À Bangui et dans ses environs, les taxi-motos sont devenus indispensables dans le quotidien de la population. Rapides, accessibles et omniprésents, ils assurent non seulement le transport des personnes, mais aussi, de plus en plus, celui des marchandises.

Ces chargements, souvent empilés de manière instable, dépassent largement les limites de sécurité. Derrière cette pratique banalisée se cache pourtant un danger réel : perte de contrôle, accidents graves, blessures, voire décès.

Les conducteurs de taxi-motos connaissent les dégâts que peuvent causer les surcharges, mais continuent malgré tout de le faire. On peut alors se demander pourquoi ils prennent ce risque. S’agit-il d’une nécessité économique ou d’un comportement inapproprié dans la circulation des biens et des personnes ?

Sachant qu’ils sont souvent abandonnés ou victimes de mauvais traitements après les accidents, ils continuent néanmoins à pratiquer les surcharges.

La République centrafricaine dispose pourtant de lois sur la circulation routière et les surcharges. Cependant, l’application de ces lois n’est pas effective.

Ce manque de rigueur favorise l’augmentation des accidents de circulation à Bangui. Chaque semaine, les services d’urgence reçoivent des cas d’accidents, dont certains sont liés aux mototaxis. Certains usagers finissent même au cimetière.

Avec les surcharges et l’excès de vitesse, les conducteurs perdent souvent le contrôle de leurs engins et finissent sous des véhicules particuliers, entre des motos ou encore sous de gros camions. Certains y laissent leur vie, tandis que d’autres subissent les conséquences durant toute leur existence. Beaucoup sont abandonnés par les conducteurs de taxi-motos eux-mêmes, incapables de prendre en charge les soins médicaux des victimes.

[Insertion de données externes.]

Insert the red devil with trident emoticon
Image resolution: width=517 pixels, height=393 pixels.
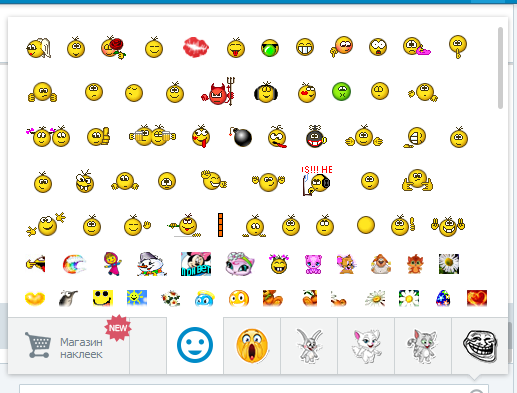tap(219, 92)
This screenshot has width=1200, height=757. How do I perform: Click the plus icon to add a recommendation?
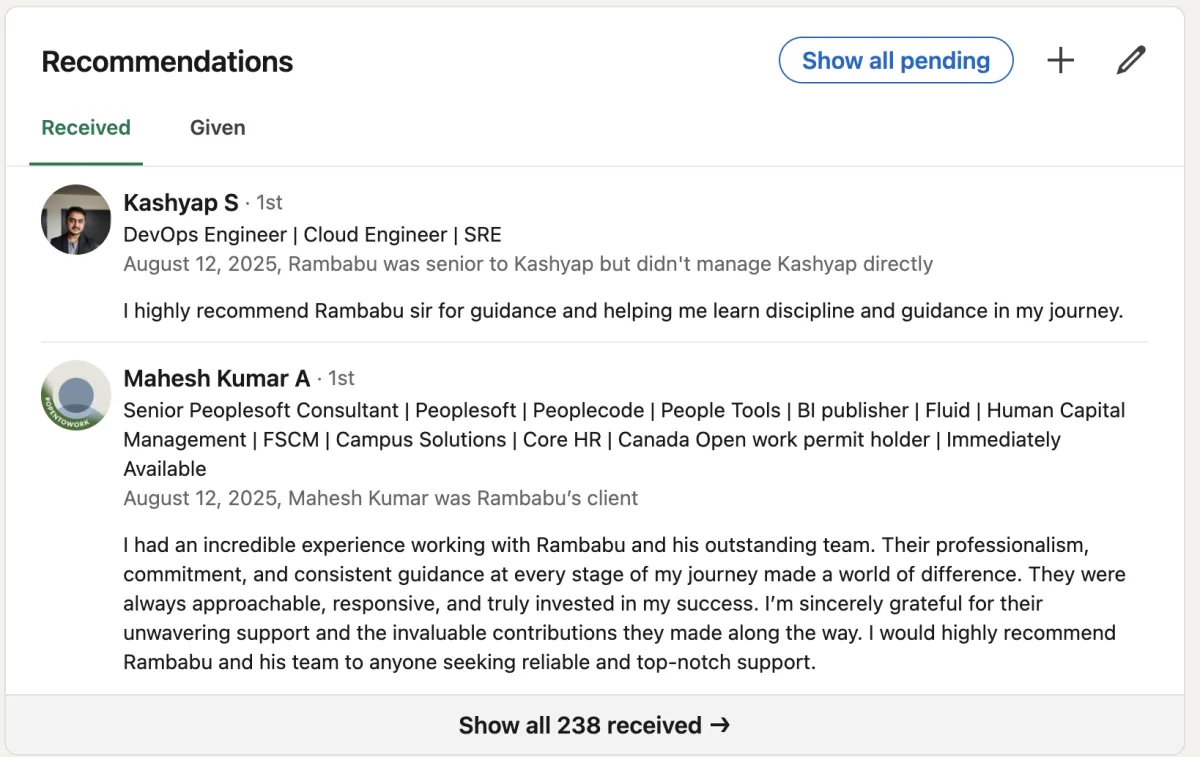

Les forces de l’ordre devraient procéder à la saisie des engins en cas de non-respect des règles liées aux surcharges ou à l’absence de documents réglementaires.

Pourquoi les forces de l’ordre les laissent-elles faire ?

Dans la capitale Bangui, les forces de l’ordre sont présentes dans plusieurs arrondissements. Malheureusement, elles ne remplissent pas toujours correctement leur mission. Cela peut s’expliquer par le manque de moyens, la tolérance ou encore la corruption. Pourtant, leur rôle est de protéger la population centrafricaine et de veiller à la sécurité routière. Mais ces dernières se contentent souvent de vérifier les papiers et les permis, tout en oubliant l’aspect sécuritaire des personnes.

Il y a quelques semaines, un accident s’est produit sur la route de Boali à cause de la surcharge et de l’excès de vitesse. Revenant d’un cimetière, des passagers ont perdu le contrôle de leur moto et sont entrés en collision avec un véhicule. Deux personnes sont mortes. Pourtant, des forces de l’ordre étaient présentes à la barrière de PK26.

Bien qu’ils soient perçus comme un facteur d’insécurité routière, les taxi-motos restent un moyen de transport rapide et indispensable pour les usagers. Cependant, ils présentent de nombreux risques. Les forces de l’ordre doivent donc veiller au respect des règles de sécurité afin de réduire le taux d’accidents liés aux surcharges et à l’excès de vitesse dans le pays.